We have a couple massive brussels sprout plants going nuts in the back yard garden.
They began as a row of tiny seeds a few years ago, having never produced any veggies. The plants stayed hardy all winter, particularly this last mild one. Suddenly, in the past few weeks, the plants got huge and grew some yellow flowers. I’m excited to see what happens next.
This brings me to my brussels sprouts evolution. I used to hate them. When we ate them as a kid, they came in a frozen brick. The green little spuds were thawed out in a CorningWare with some butter and served to us as a mandatory veggie. We all resisted, much to the annoyance of my parents.
Fast forward to a couple years ago. My wife and I were watching Top Chef, and one of the contestants made brussels sprouts with bacon and butter. The judges like it, so we tried it with great success.
The other day I came across an article on Slate Magazine about roasted brussels sprouts. Therein, the author presented an anecdote about some famous brussels sprouts at a high end restaurant. Checking the link, I see that it’s pretty close to how we make them.
On the grill, the sprouts can pick up some smokiness that you might not otherwise get on the stove top.
Wash and quarter two pounds of sprouts. Chop up a white onion and a pound of bacon. Put all of this and a stick of butter, salt, and pepper into a BBQ-friendly saucepan. Ours were accompanied on the grill surface with some bone-in split chicken breasts and beer bratwurst.
It takes a certain refined skill to turn a healthy, green, leafy vegetable into a particularly unhealthy decadent side dish.
Stir frequently over semi-direct heat.
The smell of the bacon and butter crisping the little green leaves and carmelizing the onion is a wonderful mix of aromas. I tossed on a couple of soaked hickory chunks for some smokiness.
It looks great, and tastes even better.
While this cooked, I took the time to get some veggie gardening done. In went with some cayenne, jalapeno, and sweet banana peppers. Make some good stuff for me, plants.
The rose bush in the background went berserk during the mild March. Last year it was very meager, but it has gotten huge. Later in the week, I will drop in my cherry and Roma tomatoes, as well as the cucumbers and other pepper plants. Maybe I will mix in some yellow squash, which has always done well. Rosemary, basil, and other herbs will follow.
Back to the sprouts. Stir often or it will burn on the bottom and make a mess of the pot. Trust me.
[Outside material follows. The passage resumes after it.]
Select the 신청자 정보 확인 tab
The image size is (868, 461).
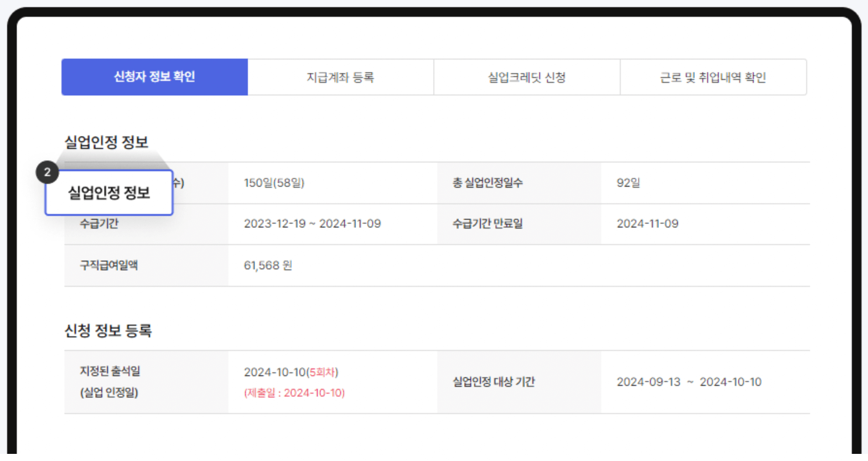pos(153,76)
As good as these were, and they were really, really good, the wife preferred them on the stovetop in a wide, deep skillet as opposed to the grill. They got tons of smokiness and BBQ flavor from the wood and coals, and I think she preferred the milder mix of flavors you get on the range. Either way, this is a spectacular way to get some greens and pork fat into your body. Give it a try; you won’t be sorry.